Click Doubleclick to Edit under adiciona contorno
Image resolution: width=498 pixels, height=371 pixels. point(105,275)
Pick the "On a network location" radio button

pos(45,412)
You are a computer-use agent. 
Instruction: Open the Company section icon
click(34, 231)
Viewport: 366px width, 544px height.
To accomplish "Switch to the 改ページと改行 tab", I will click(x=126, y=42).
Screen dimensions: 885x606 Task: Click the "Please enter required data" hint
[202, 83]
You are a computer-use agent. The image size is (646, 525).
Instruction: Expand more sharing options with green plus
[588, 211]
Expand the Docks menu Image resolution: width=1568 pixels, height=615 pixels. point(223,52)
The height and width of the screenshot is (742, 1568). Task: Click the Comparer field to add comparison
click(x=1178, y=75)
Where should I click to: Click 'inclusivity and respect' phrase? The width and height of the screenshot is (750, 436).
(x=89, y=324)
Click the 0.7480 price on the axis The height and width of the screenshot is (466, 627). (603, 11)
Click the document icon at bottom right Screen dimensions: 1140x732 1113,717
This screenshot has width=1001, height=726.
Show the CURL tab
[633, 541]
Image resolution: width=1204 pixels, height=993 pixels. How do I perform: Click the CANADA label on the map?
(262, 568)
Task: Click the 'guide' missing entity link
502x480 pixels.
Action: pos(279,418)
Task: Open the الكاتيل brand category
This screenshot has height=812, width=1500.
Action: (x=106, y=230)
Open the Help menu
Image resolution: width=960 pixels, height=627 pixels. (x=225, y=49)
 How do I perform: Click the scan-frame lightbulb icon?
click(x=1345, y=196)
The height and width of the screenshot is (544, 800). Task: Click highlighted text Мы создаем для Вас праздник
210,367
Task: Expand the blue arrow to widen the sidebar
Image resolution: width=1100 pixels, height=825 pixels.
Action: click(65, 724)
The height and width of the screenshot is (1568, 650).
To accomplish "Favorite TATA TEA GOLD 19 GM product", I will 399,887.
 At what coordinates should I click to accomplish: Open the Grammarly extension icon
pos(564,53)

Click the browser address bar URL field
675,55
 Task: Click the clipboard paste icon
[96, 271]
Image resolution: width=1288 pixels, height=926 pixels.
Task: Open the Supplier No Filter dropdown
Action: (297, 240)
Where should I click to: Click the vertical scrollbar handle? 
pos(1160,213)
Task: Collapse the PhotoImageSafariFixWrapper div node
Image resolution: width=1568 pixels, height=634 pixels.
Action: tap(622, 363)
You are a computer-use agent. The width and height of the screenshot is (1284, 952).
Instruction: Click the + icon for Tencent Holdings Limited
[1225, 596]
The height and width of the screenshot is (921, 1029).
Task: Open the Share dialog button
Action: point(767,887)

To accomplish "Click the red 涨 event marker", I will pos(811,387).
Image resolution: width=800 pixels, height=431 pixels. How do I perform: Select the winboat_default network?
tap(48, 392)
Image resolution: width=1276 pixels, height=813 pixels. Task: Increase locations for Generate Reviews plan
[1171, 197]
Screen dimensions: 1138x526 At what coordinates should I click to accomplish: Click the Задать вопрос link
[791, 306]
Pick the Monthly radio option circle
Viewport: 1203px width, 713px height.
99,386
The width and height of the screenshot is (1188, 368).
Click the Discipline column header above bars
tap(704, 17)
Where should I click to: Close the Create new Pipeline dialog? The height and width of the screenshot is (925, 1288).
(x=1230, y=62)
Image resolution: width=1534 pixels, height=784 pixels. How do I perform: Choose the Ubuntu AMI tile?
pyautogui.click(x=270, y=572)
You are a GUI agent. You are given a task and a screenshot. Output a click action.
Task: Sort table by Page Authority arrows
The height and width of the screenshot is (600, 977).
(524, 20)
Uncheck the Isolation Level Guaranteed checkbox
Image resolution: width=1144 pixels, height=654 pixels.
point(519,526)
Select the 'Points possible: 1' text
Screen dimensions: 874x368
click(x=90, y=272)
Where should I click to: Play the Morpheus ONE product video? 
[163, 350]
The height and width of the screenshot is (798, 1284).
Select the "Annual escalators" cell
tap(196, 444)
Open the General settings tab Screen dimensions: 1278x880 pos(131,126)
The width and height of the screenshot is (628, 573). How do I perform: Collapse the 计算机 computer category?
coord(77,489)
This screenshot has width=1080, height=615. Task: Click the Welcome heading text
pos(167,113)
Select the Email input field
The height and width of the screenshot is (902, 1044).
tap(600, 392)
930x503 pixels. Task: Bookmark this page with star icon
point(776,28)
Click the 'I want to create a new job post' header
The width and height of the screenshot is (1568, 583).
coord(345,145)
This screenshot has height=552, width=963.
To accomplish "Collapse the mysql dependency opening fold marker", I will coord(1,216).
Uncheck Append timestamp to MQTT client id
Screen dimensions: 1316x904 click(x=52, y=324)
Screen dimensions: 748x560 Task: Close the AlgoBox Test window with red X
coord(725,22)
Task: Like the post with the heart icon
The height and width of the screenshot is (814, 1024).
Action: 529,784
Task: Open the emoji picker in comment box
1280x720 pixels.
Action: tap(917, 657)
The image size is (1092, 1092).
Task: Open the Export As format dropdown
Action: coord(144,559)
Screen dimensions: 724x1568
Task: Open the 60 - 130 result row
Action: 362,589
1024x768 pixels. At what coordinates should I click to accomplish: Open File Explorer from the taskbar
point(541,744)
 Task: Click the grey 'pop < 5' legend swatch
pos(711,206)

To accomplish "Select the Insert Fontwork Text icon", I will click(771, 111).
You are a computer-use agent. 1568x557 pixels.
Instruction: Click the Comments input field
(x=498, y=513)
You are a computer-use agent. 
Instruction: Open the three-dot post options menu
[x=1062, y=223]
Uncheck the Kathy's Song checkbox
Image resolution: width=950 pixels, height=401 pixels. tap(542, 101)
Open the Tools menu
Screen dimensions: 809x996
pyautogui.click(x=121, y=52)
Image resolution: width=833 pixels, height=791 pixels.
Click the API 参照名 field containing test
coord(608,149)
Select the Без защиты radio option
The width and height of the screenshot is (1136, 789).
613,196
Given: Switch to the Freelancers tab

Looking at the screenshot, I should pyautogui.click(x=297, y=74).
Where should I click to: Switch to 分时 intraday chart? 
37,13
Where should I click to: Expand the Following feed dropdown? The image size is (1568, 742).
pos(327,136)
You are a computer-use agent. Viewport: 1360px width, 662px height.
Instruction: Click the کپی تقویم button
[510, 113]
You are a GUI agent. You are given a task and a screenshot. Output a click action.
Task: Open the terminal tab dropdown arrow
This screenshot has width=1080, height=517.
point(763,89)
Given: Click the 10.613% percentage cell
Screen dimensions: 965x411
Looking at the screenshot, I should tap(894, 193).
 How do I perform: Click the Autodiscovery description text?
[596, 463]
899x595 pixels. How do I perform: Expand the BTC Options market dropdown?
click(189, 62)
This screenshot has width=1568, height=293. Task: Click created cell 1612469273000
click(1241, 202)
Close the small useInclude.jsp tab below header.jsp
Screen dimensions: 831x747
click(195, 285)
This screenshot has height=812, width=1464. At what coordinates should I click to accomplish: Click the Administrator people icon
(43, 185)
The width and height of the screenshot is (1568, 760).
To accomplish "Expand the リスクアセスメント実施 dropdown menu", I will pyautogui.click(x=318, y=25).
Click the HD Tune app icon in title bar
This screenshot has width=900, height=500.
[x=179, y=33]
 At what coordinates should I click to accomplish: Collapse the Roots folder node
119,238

● Work instructions: Among the entries above, locate the lines containing "Image resolution: width=1534" and "Uncheck the Isolation", and transcribe exactly those two lines and all lines between.

● Problem solution:
Image resolution: width=1534 pixels, height=784 pixels. How do I perform: Choose the Ubuntu AMI tile?
pyautogui.click(x=270, y=572)
You are a GUI agent. You are given a task and a screenshot. Output a click action.
Task: Sort table by Page Authority arrows
The height and width of the screenshot is (600, 977).
(524, 20)
Uncheck the Isolation Level Guaranteed checkbox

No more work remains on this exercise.